In any event, Terrazas was upset (he prefers the word “disappointed”) that he would be the only one in Goldberg’s inner circle who wouldn’t get a nod from the chief. The snub was particularly stinging, as Goldberg reportedly followed up by pushing up the date Terrazas would leave the council office to begin campaigning full time. (Both Terrazas and Goldberg say the separation date was arrived at mutually, but his departure in September from his $51,156-a-year post came nine weeks before the official campaign season opens, and a full eight months before the June 5 general election.)
“I was surprised by it, given my background and what I have done for the 13th District,” a stoic Terrazas says. “I believe that I am the best choice in the race. I know the constituencies. I worked with Jackie for six years.”
Amazingly, Art Goldberg is just as incensed as Terrazas — not by the dual endorsement, which he expected, but by the shoddy treatment accorded his rival.
“I think that it is absolutely terrible how many people have discounted Conrado,” Goldberg says. “He is a human being that has paid his dues, given to the community and then, ‘Oh, Conrado!

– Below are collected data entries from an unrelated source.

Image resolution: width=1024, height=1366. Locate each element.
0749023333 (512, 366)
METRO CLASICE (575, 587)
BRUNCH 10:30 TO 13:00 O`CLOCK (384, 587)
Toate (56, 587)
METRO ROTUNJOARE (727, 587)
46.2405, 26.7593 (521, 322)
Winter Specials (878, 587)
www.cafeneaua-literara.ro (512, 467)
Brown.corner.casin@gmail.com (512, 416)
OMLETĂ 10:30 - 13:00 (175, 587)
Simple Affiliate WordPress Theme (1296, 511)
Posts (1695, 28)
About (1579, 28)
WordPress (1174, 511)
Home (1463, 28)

Who is he?’ I wouldn’t treat anyone the way they treated him.” Goldberg evaded the question of whether “they” includes his sister, of whom he will only say, “You have to talk to her about it.”
The funny thing is, Goldberg’s endorsement may not be the imprimatur it may have seemed. The wide-open race has attracted such diverse candidates as Eric Garcetti (son of District Attorney Gil); former elected charter-reform commissioner Bennett Kayser; Gay and Lesbian Police Advisory Task Force chair Sandra Farrington-Domingue; outgoing state Assemblyman Scott Wildman; and Geoffrey Saldivar, head of the Rampart Rangers community-watch group.

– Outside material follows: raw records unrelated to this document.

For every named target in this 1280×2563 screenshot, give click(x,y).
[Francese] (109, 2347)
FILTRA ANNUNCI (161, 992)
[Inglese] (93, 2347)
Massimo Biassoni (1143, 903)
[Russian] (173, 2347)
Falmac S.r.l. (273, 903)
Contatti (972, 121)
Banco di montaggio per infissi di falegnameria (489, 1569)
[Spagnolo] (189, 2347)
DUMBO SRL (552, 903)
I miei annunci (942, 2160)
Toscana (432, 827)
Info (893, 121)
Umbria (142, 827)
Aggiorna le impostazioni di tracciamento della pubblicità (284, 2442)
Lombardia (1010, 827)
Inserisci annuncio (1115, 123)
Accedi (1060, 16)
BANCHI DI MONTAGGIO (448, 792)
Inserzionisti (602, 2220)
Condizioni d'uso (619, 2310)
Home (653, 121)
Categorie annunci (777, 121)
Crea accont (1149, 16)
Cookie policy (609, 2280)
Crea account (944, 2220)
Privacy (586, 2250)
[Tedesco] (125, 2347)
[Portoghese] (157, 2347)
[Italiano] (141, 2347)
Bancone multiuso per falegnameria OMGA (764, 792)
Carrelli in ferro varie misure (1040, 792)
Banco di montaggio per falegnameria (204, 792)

“I think endorsements can be good, but you have to look at what people have done, their background and what they have done in the community,” says a still-hopeful Terrazas.
ABC Rocks en Español
Dressed in a dark-blue suit, a dapper-looking Peter Jennings began his evening newscast last Monday with an unfamiliar phrase: “Buenas noches, and that is all the Spanish you will hear from me,” said the urbane newscaster.

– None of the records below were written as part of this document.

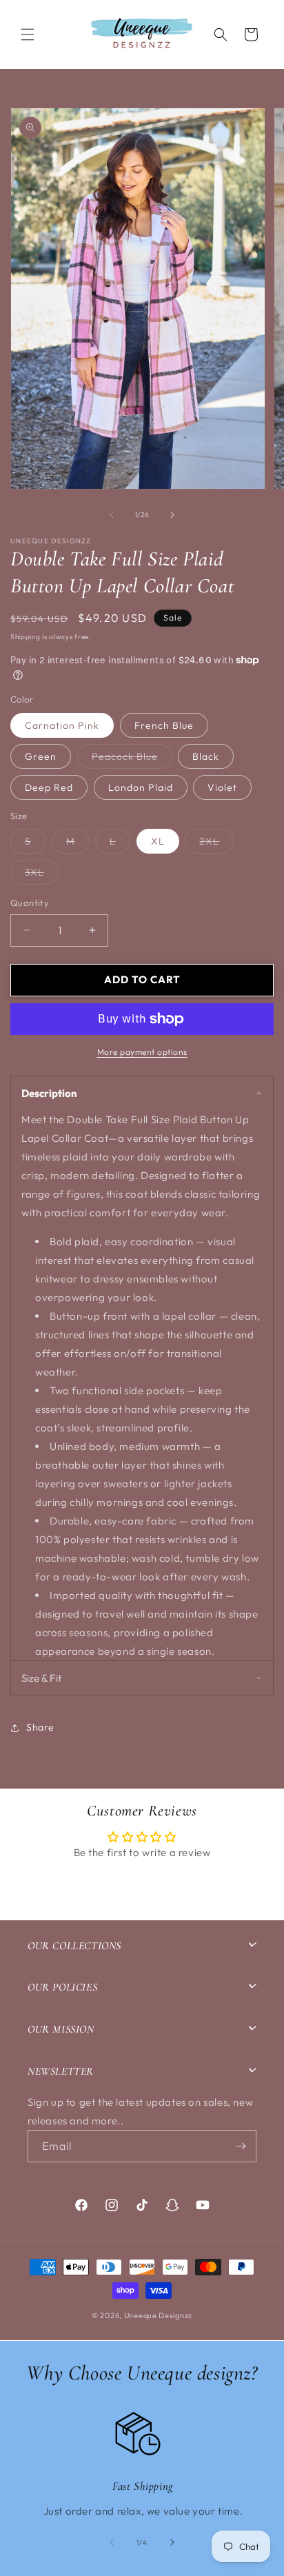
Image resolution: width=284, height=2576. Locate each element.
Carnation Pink (62, 725)
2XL (216, 844)
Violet (222, 787)
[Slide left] (112, 515)
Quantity (29, 902)
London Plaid (140, 787)
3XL (42, 875)
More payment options (142, 1052)
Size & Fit (41, 1677)
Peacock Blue (132, 759)
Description (49, 1093)
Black (205, 756)
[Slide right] (172, 515)
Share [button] (40, 1727)
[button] (27, 34)
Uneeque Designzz (158, 2315)
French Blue (164, 725)
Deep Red (49, 787)
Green (41, 756)
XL (158, 841)
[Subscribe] (240, 2146)
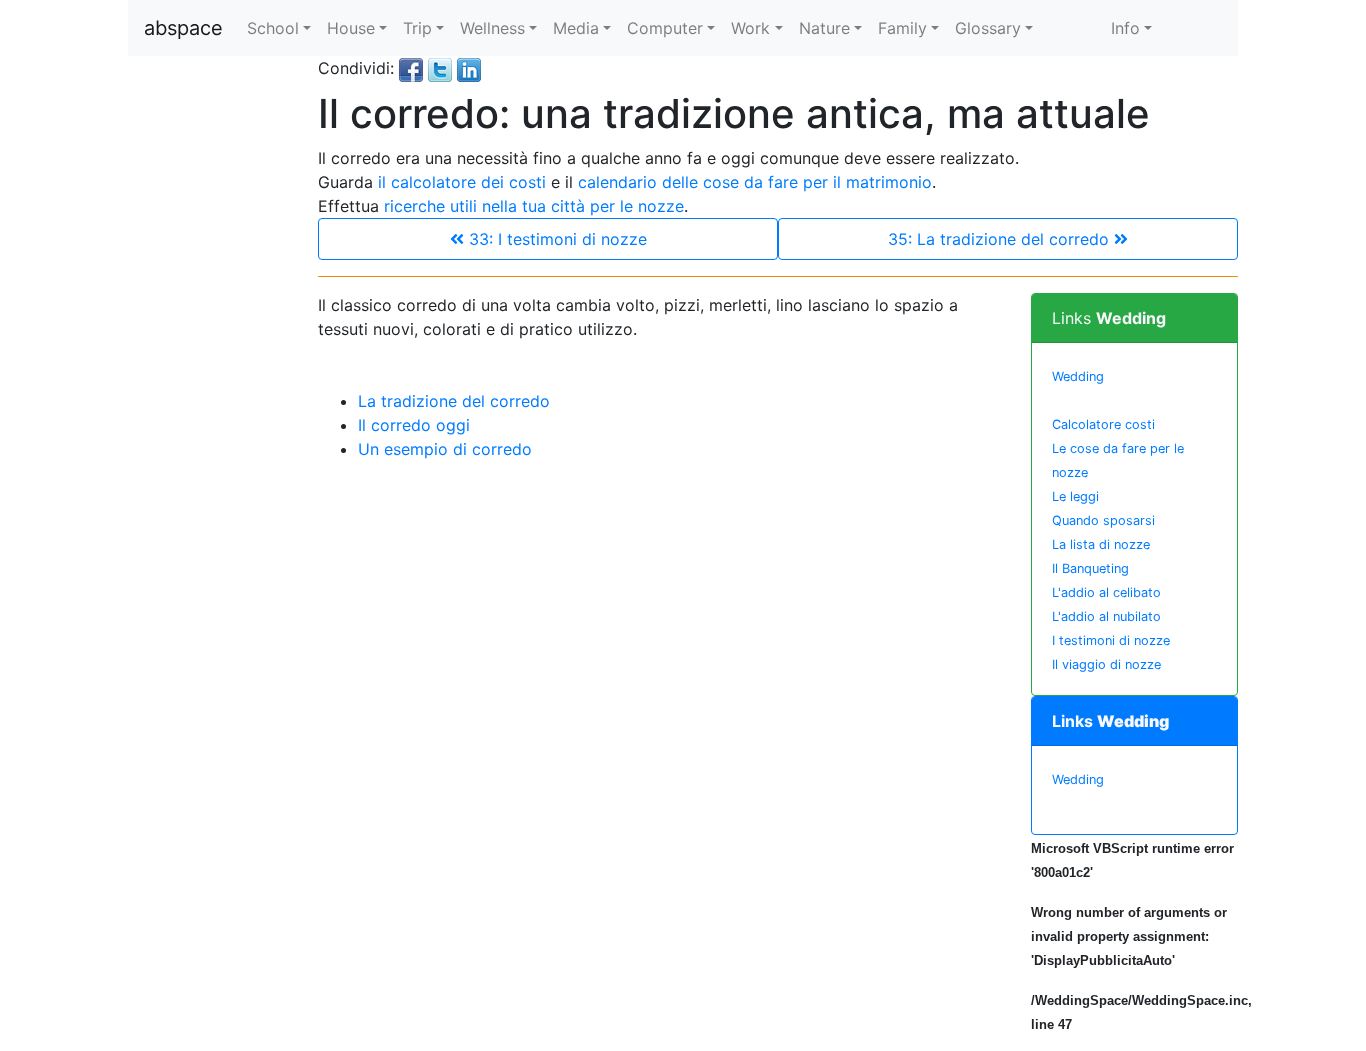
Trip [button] (417, 28)
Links (1109, 318)
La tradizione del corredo (454, 401)
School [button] (273, 28)
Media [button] (576, 28)
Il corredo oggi (414, 425)
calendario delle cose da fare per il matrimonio (755, 182)
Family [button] (902, 28)
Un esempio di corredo (445, 449)
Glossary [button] (988, 28)
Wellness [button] (492, 28)
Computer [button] (665, 28)
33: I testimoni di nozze (555, 239)
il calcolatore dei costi (462, 182)
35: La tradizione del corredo (1001, 239)
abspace (183, 28)
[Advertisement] (208, 356)
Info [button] (1125, 28)
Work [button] (750, 28)
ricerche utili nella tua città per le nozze (534, 206)
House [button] (351, 28)
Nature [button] (824, 28)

It was an appropriately brief kickoff for ABC World News Tonight’s Spanish simulcast, which, despite the hoopla about being a “first” for any of the Big Three networks, appears unlikely to bring any real change to the broadcast-news dinosaurs.
ABC is hailing the new simulcast as a way to give those who speak Spanish “a broader view of the world by having access to our broadcast,” according to a network press release. Translation: ABC hopes to capture the Latino market and grab mucho dinerowithout changing the network’s news programming. But that could be tough.
Spanish-language newscasts currently outperform their English-language counterparts in cities such as Los Angeles and New York with a trademark blend of stories from Latin America and coverage of local issues. Executive producers at ABC insist they aren’t competing with the Spanish-language network giants Univision or Telemundo, but instead expect viewers to flock to ABC’s national newscast because of its “better production value” and broader vantage point. When asked if that means greater coverage of Latin America, executive producer Paul Slavin said not for the moment. Instead, Spanish monolingual and bilingual viewers can discover stories such as Latina power or the growing influence of Latinos in California politics, he added.